Impact of UV absorption by CO2 and H2O on NO LIF in high-pressure combustion applications

The influence of UV light absorption by hot CO2 and H2O is evaluated for laser-induced fluorescence (LIF) measurements of NO in high-pressure combustors. UV lasers are ubiquitously used to measure LIF from species like NO, OH, HCO, and O-2, as well as Raman and Rayleigh scattering in combusting environments. However, attenuation of the laser probe and/or signal by optical absorption from major combustion species is seldom considered. In this paper, we show that neglecting UV attenuation by major product species like CO2 may lead to large errors in combustion measurements.
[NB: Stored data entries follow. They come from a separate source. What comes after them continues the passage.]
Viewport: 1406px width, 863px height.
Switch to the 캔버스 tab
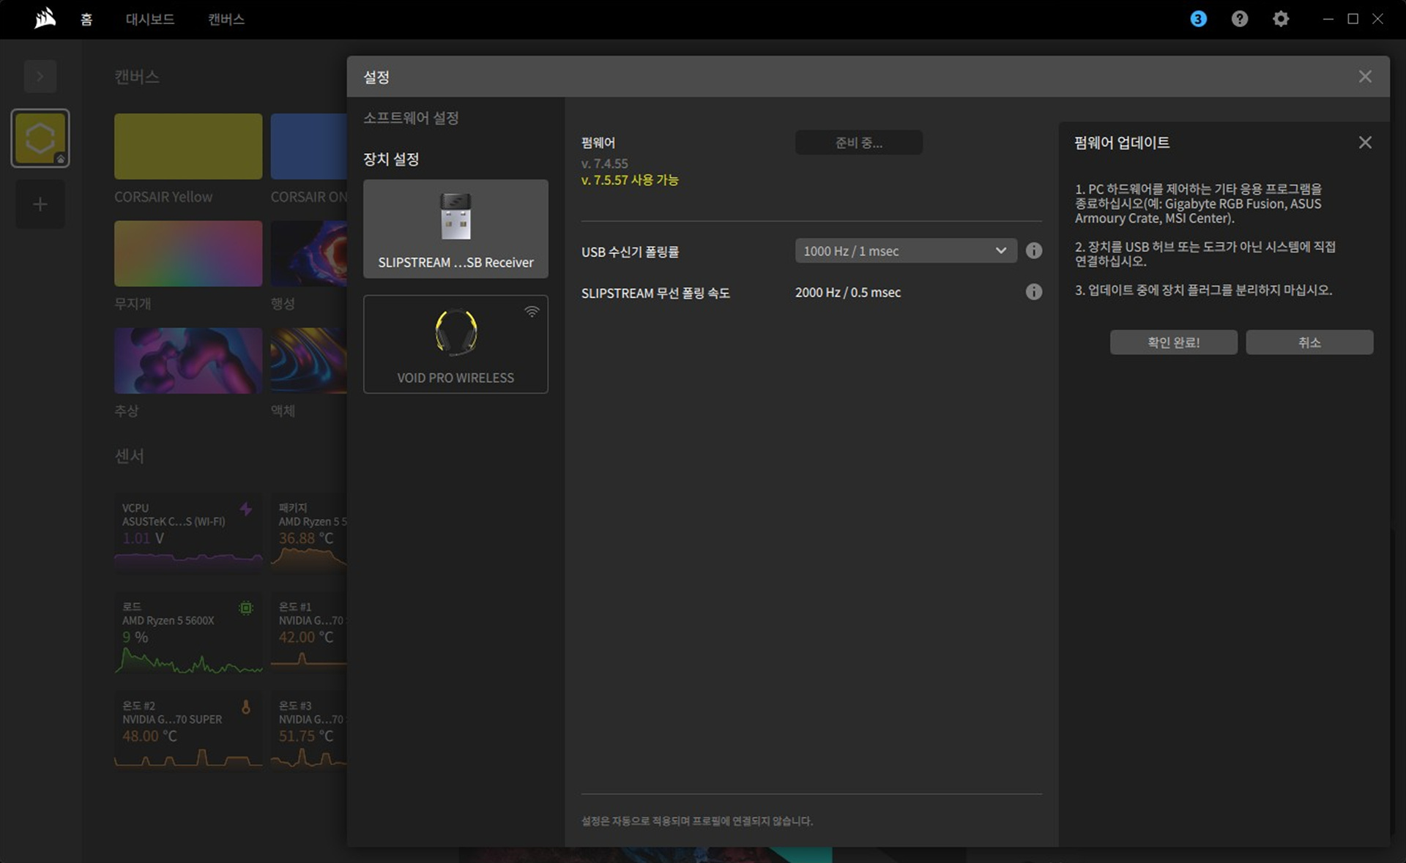[226, 20]
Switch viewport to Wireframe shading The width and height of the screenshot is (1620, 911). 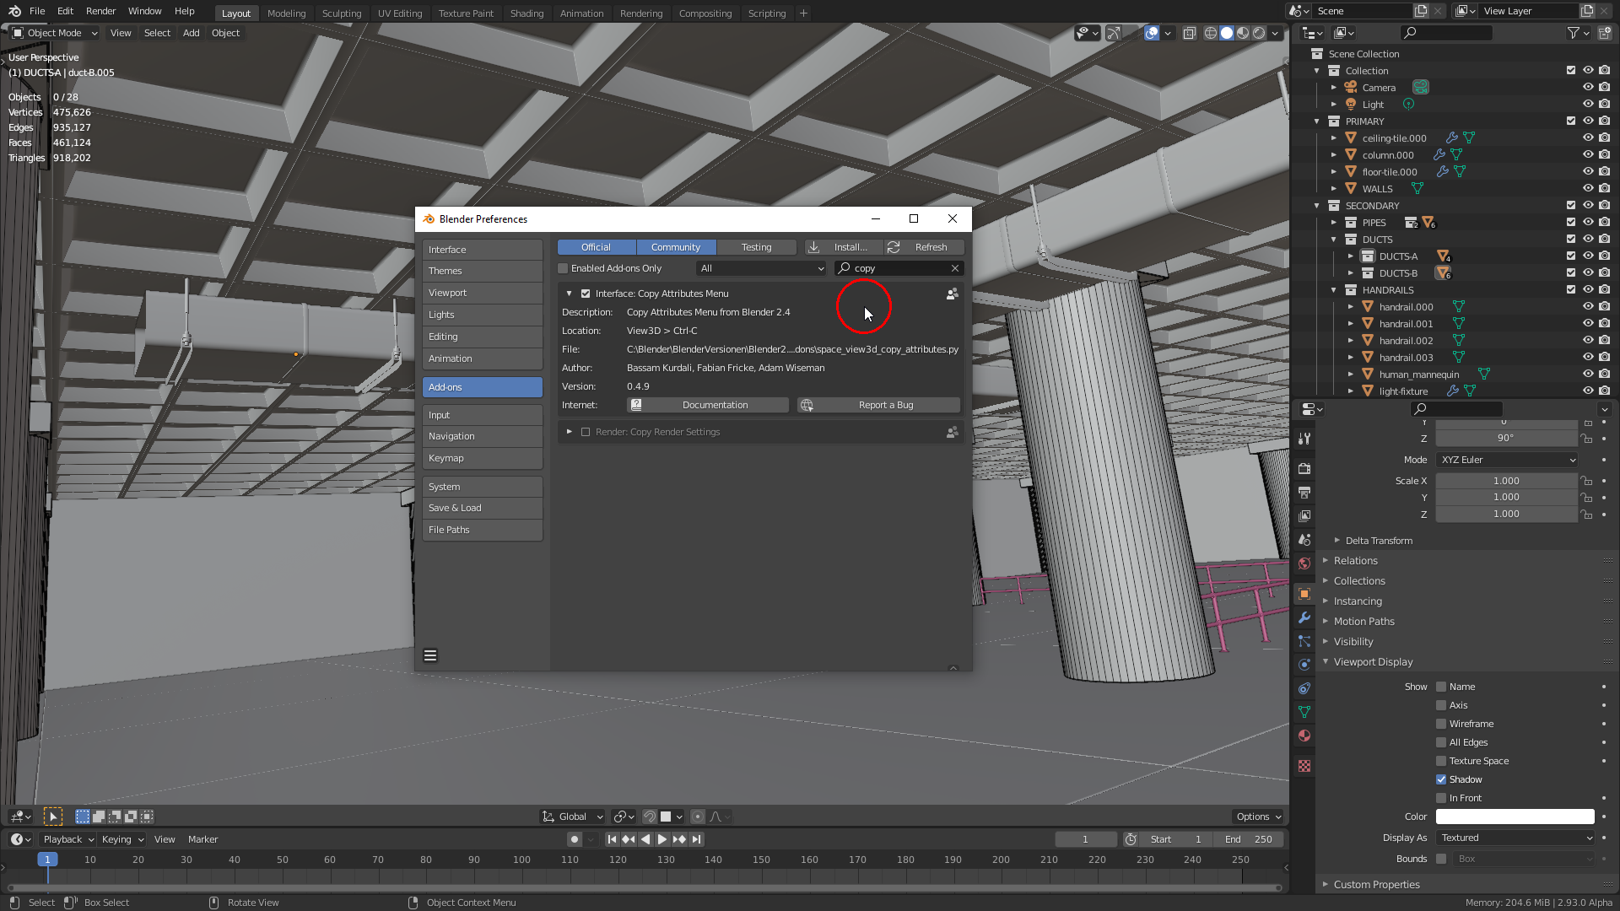coord(1212,33)
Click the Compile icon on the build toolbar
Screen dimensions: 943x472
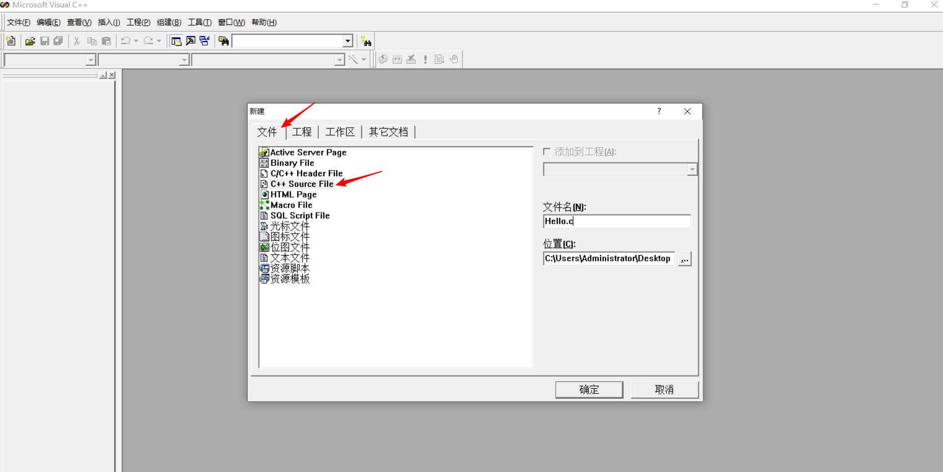pyautogui.click(x=382, y=59)
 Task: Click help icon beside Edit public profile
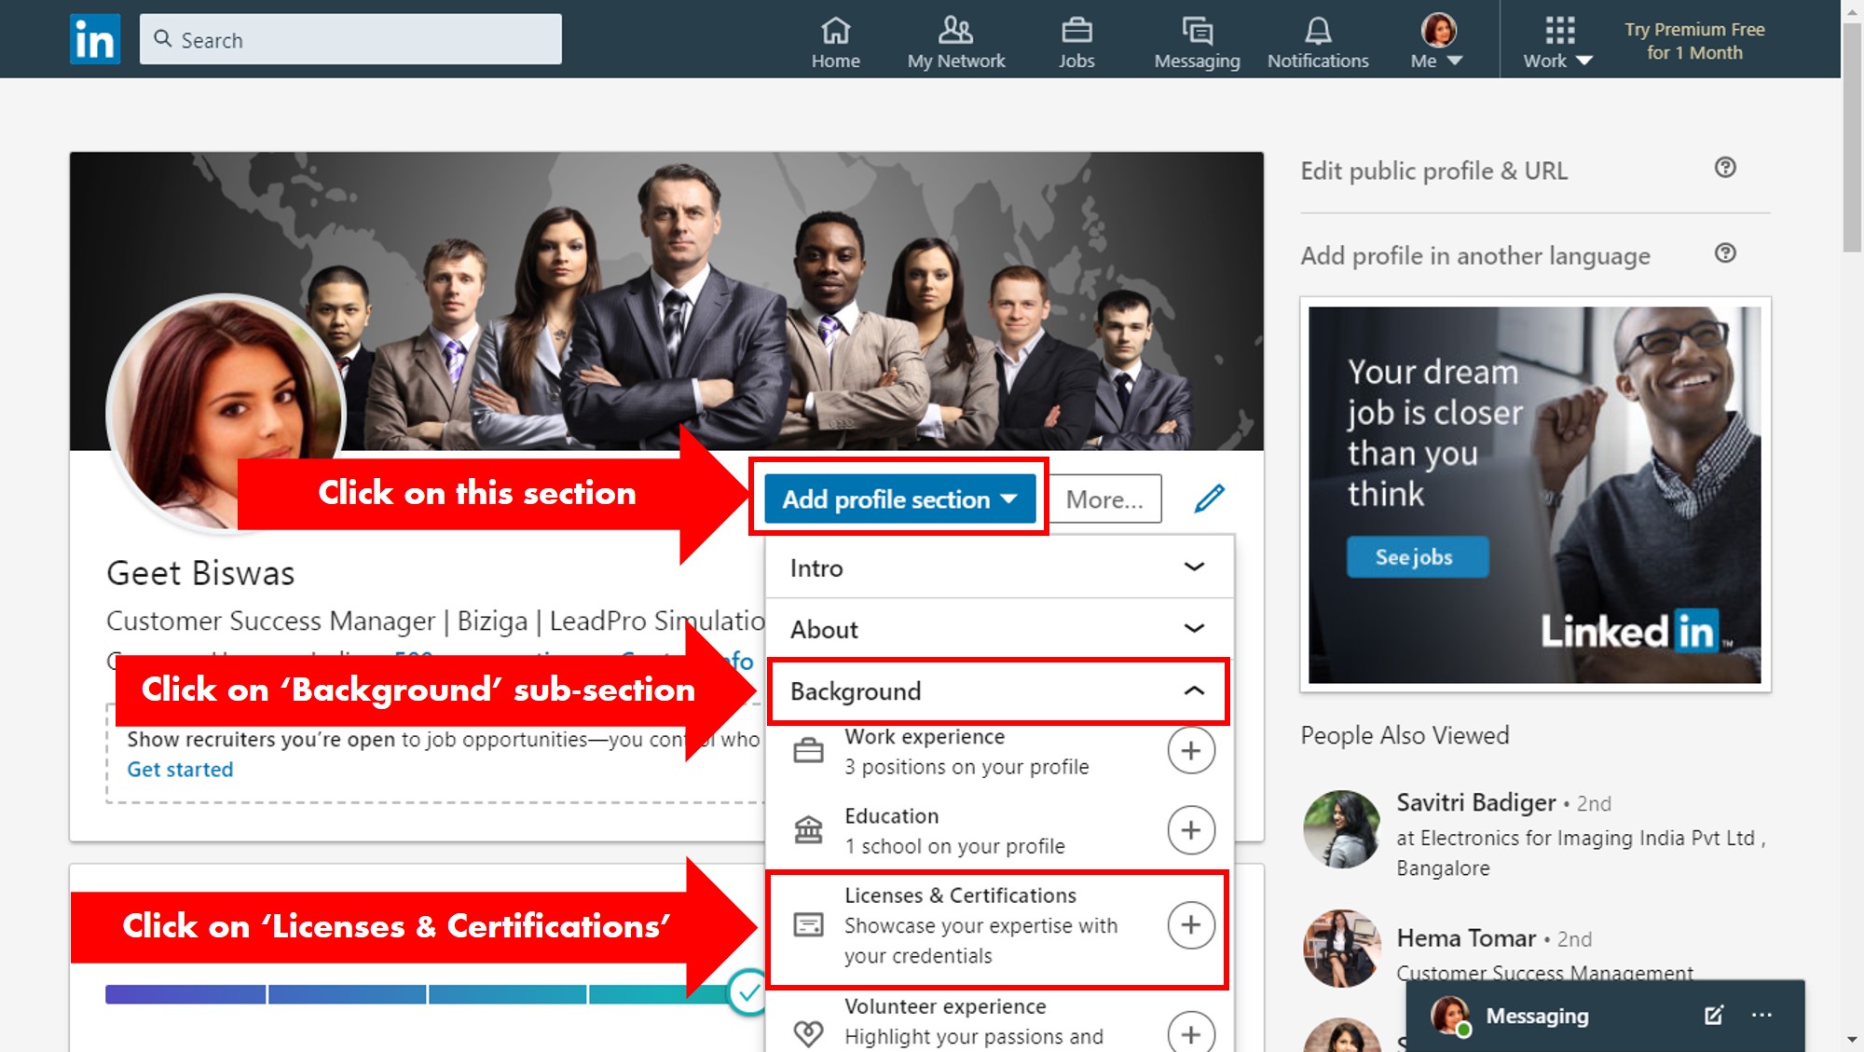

Absorption cross sections between 190 and 320 mn are measured in shock-heated CO2 and H2O at temperatures ranging from 900 to 3050 K. The absorption cross section of CO2 has strong temperature dependence and increases by 4 orders of magnitude at 193 run between 300 and 2000 K. The measured temperature-dependent absorption spectra for CO2 and H2O are fit to an empirical function to provide a tool for facile assessment of potential errors and quantitative corrections for UV combustion diagnostics. LIF measurements of NO in a high-pressure burner and an internal combustion engine are adjusted for CO2 and H2O absorption to demonstrate the importance of these corrections.